Needless to say, one could study the art found within Abstract Comics: The Anthology (published by Fantagraphics Books) for months, or one could flip through the entire thing in five minutes, and the conclusions one could draw from either experience of the volume could easily be justified as informed and insightful. Here are hundreds of pages of inexplicable lines, colours and visions, at best open to interpretation and at worst inviting John Lennon's definition of Avant Garde, "French for bullshit."
Having now lived with it for a couple of days, I can't say I love Abstract Comics: The Anthology, but considering that it includes contributions by R. Crumb and James Kochalka, two cartoonists I hold in the highest esteem, and considering that their works are among the best-realized and most thought-provoking in the book, well, I can't dismiss it out of hand either.
Some artists challenge more than they enlighten. Alexey Sokolin's, murky, hairy panel progressions seem to emulate comics form without speaking to it. On the other hand, the images by Elijah Brubaker, Geoff Grogan and Janusz Jaworski use the panels and pages to create a sense of meaning and movement that invite multiple readings.
Just creating panels and putting stuff in them is not always successful, though -- Jason Overby does just that and the resulting images reminded me of nothing more than marginal doodles from an 11th grader's math notebook; diverting for the artist but not necessarily as rewarding for the rest of us.
Mike Getsiv's "Shapes," defines space with lines and colours inside irregular panel borders in a manner that appeals to the eye and is not wholly unsimilar to James Kochalka's stylings. Both use the tools at their disposal to suggest passion and emotion, and Getsiv's striking images are worthy of a collection all their own.

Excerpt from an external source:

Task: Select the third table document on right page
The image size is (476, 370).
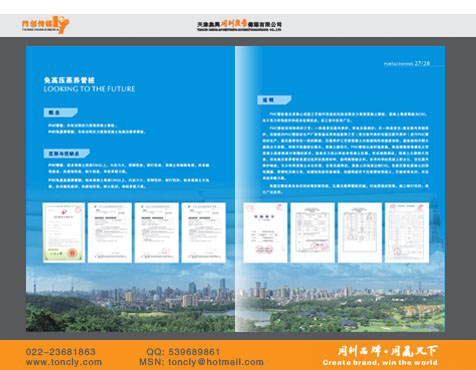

I really liked former Galaxy contributor Derik Badman's rambling, dream-like creations, too, suggesting partially obscured views into a world unseen, unknown and unknowable.
In a sense, there's a lot of art in Abstract Comics: The Anthology and almost no real comics per se. I was blown away, however, by my son's recognition of a Sentinel (a giant mutant-policing robot) from Marvel Comics' X-Men in a page by Noah Berlatsky that the artist says is abstractly based on images originally created by the late Dave Cockrum. I studied the page for quite some time and could not see a damned thing other than amorphous shapes and lines, but when I told my son (who was curious about the book I was reading) that the page I was on was originally based on the X-Men, he casually blew my mind with his comment "Oh, yeah, there's one of those giant robots, what are they called? Sentinels?"
If that isn't proof that meaning is in the eye of the beholder and that the work within Abstract Comics: The Anthology isn't absolutely open to interpretation by every single reader that encounters it, and that every opinion it generates has some validity, than I don't know what else to tell you. I still can't see a frigging Sentinel on that page.